_What the task asks:_ Every line of the records below that holds the word "this" should be copied out.

_Information supplied:_
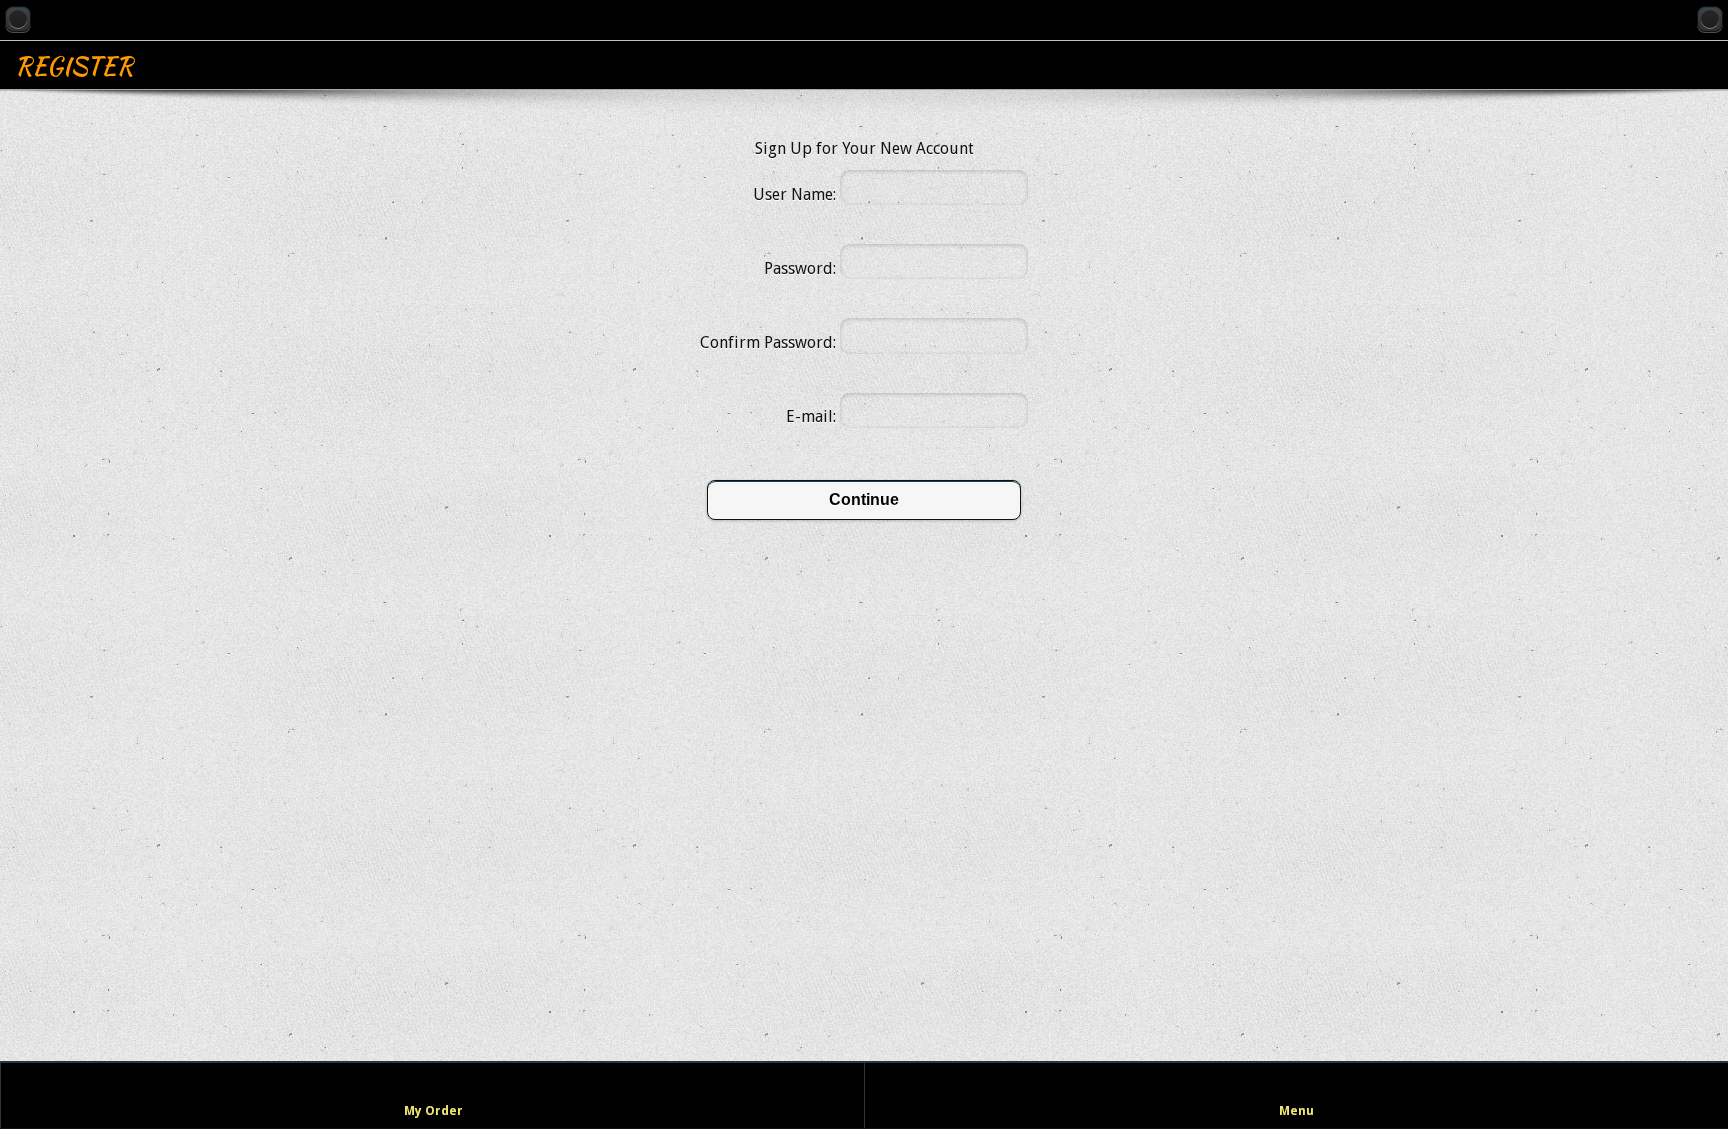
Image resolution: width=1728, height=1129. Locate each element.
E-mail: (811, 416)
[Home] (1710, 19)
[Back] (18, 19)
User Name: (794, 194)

==

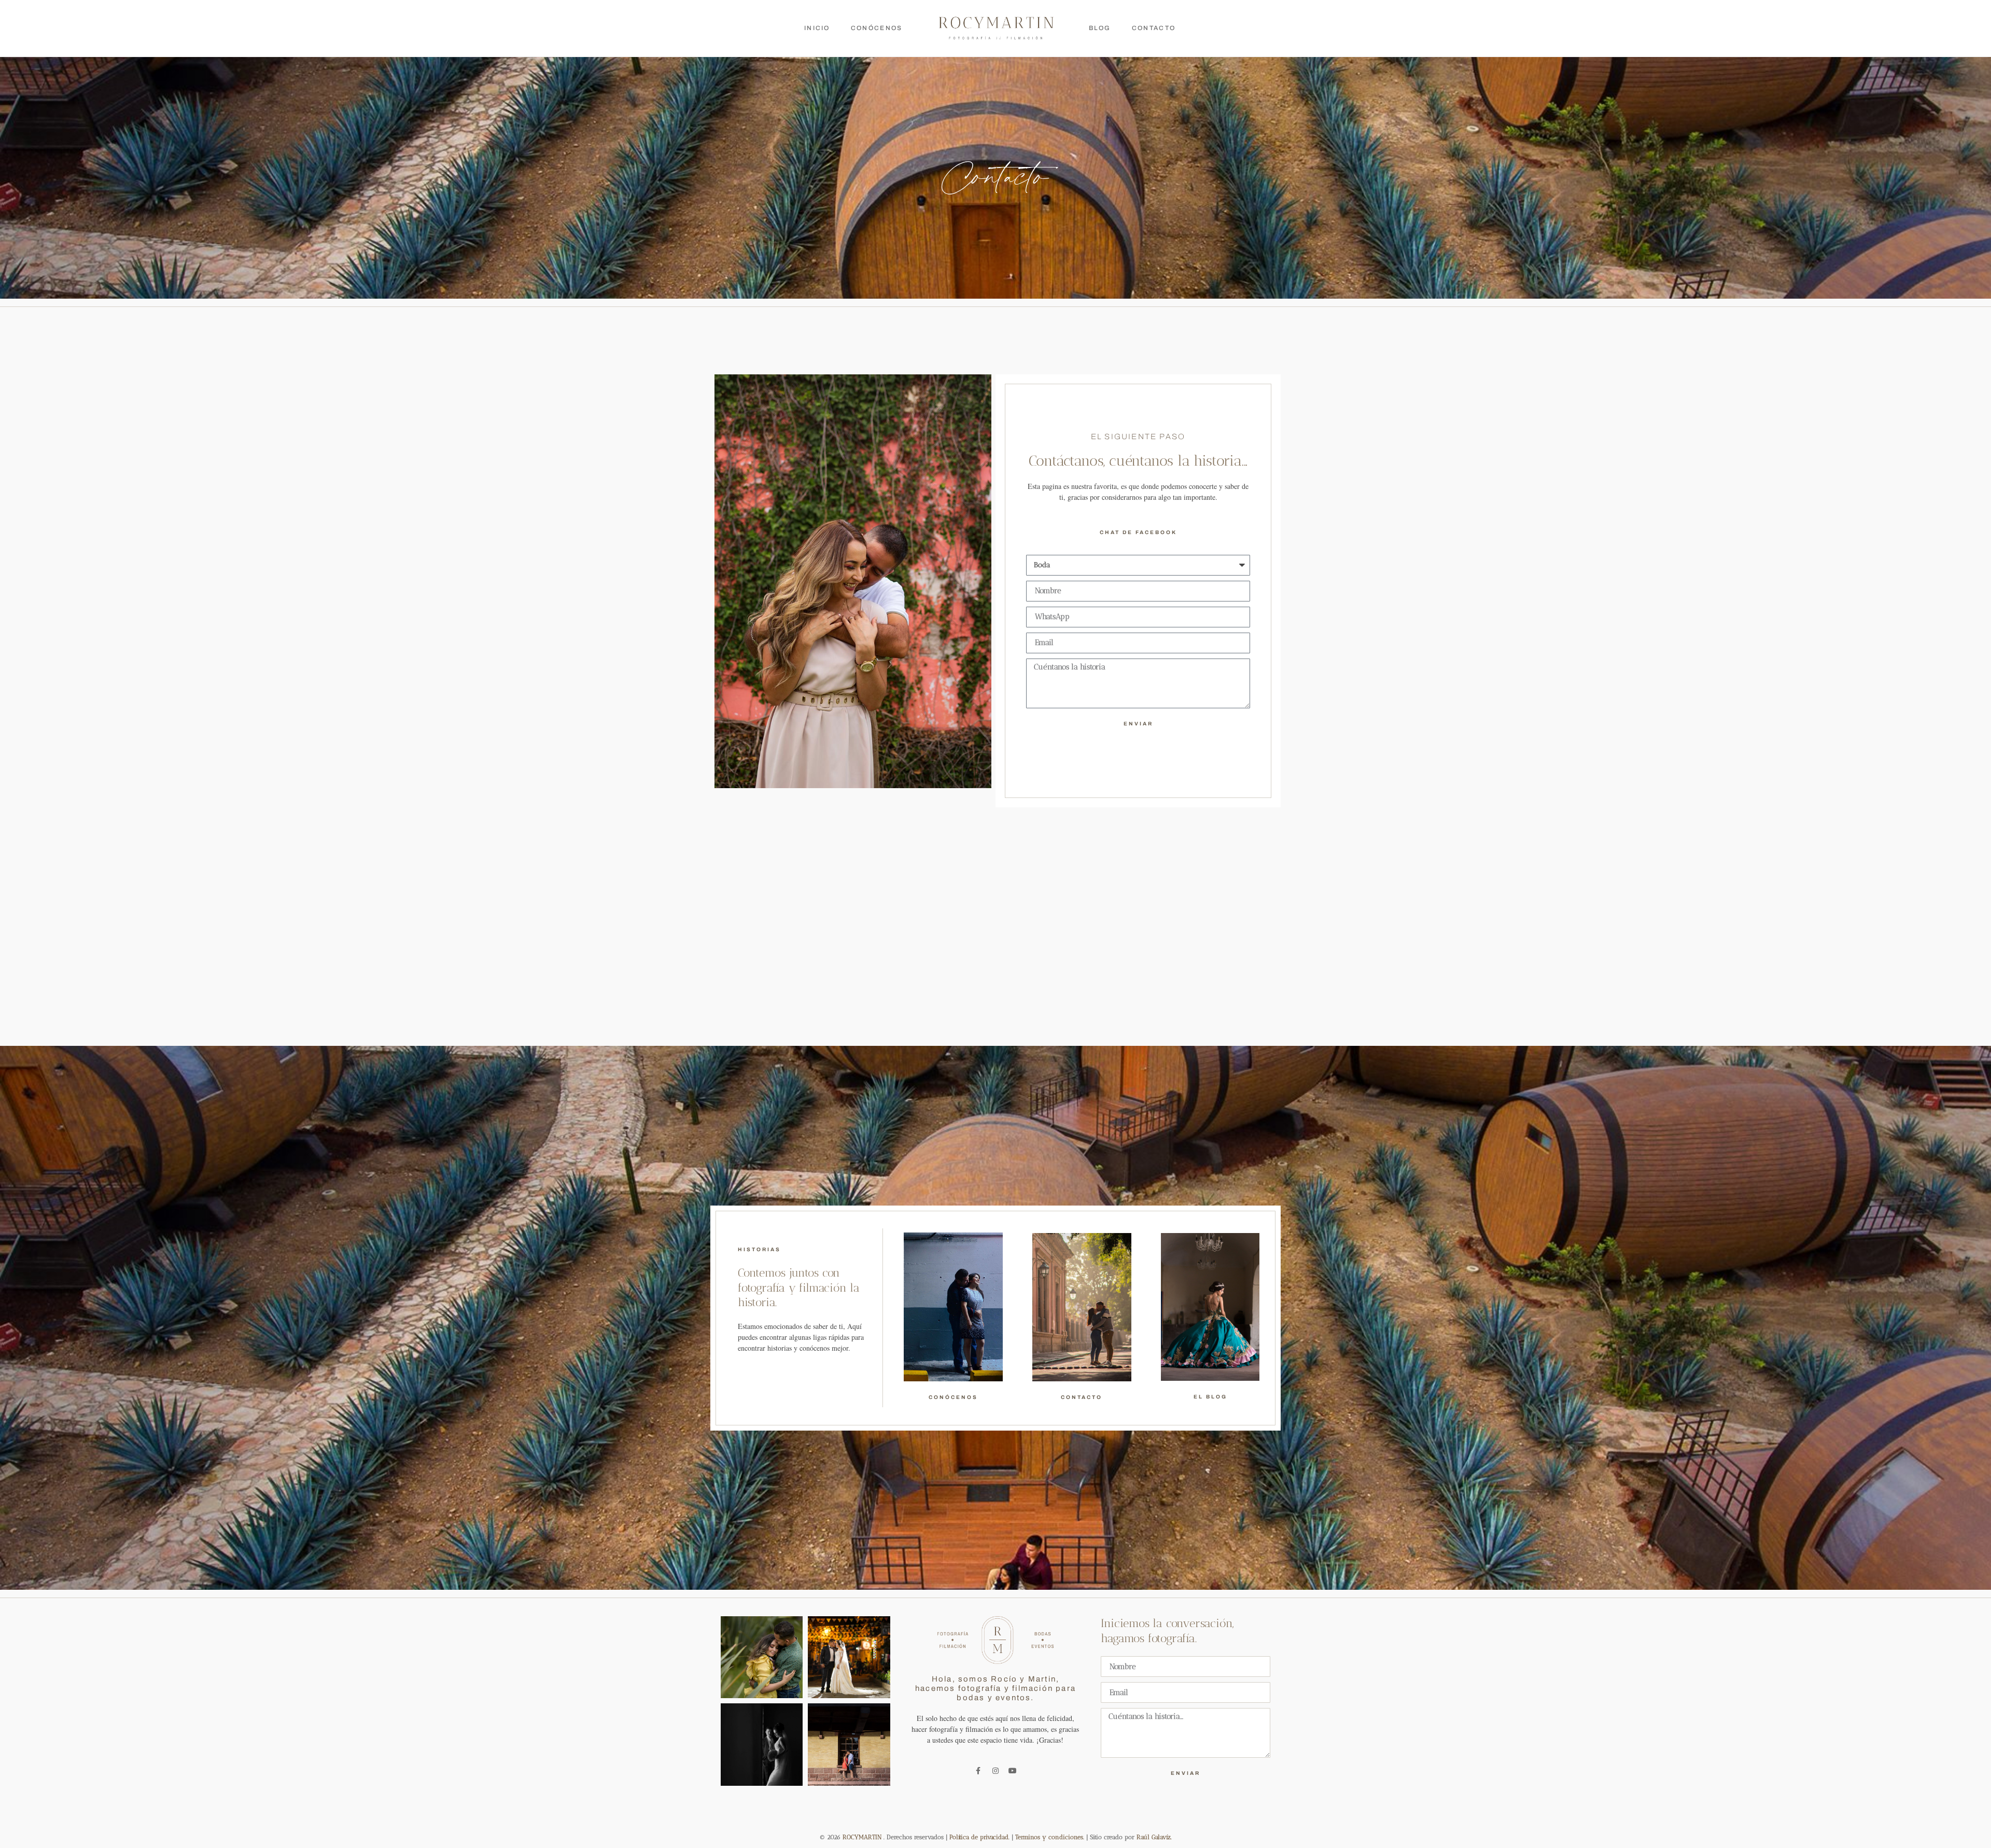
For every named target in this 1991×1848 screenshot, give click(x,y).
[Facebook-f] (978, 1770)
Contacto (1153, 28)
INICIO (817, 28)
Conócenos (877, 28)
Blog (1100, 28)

---

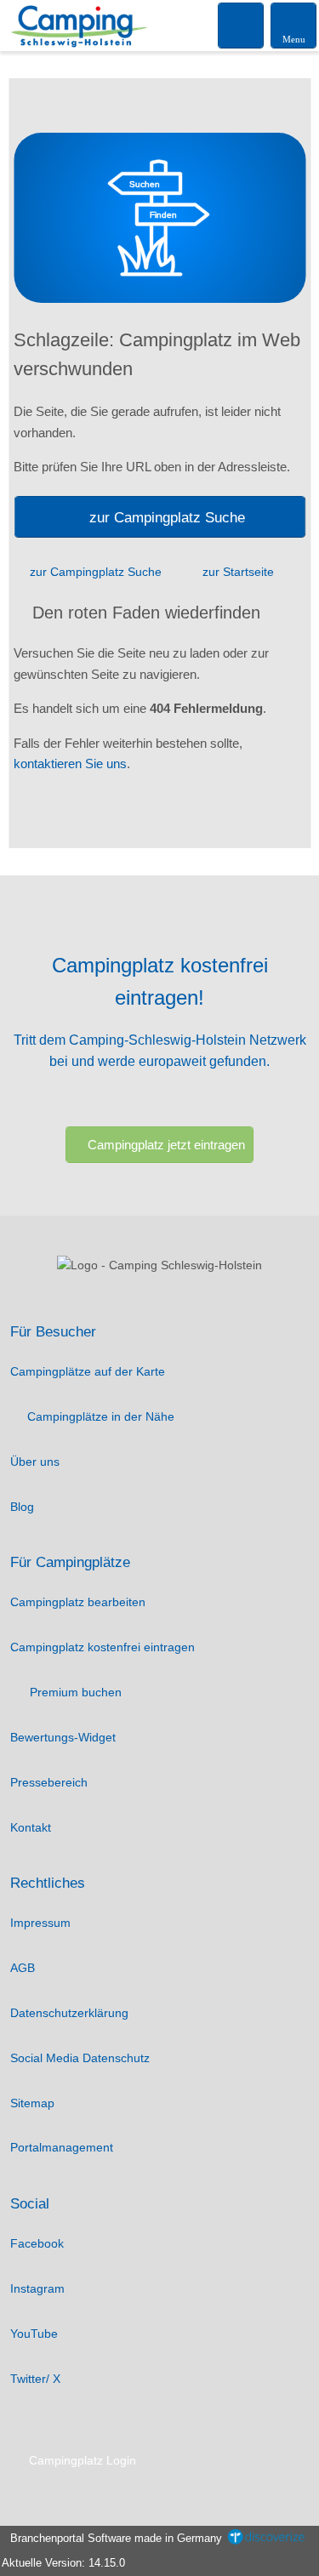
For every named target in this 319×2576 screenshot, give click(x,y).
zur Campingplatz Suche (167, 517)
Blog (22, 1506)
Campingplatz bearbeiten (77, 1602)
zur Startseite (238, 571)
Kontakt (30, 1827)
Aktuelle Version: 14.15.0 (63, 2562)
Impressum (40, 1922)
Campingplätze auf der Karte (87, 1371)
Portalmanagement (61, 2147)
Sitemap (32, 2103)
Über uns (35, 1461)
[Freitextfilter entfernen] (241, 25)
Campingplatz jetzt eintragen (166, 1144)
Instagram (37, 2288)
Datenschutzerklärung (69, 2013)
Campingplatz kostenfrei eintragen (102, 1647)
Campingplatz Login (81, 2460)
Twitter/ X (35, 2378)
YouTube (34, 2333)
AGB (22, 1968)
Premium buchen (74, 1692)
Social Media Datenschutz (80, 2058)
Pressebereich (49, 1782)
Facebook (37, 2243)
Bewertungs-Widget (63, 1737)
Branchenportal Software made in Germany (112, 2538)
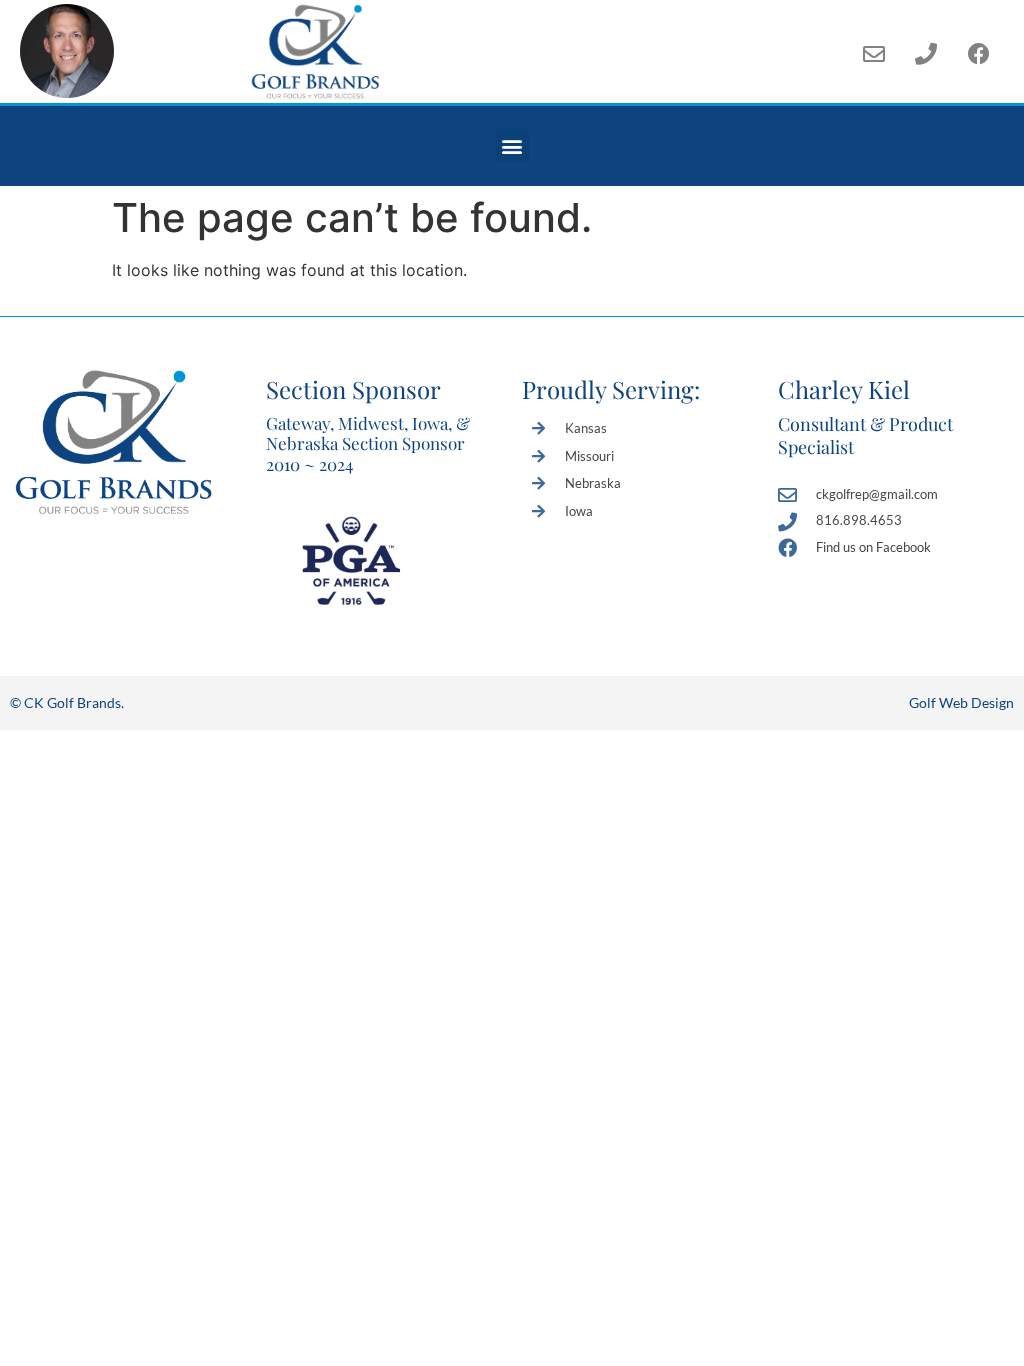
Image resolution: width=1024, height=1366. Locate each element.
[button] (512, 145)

_Response:_
For every named target in this 1991×1848 screenshot, give click(x,y).
For every named target in this 319×2576 screenshot, give click(x,y).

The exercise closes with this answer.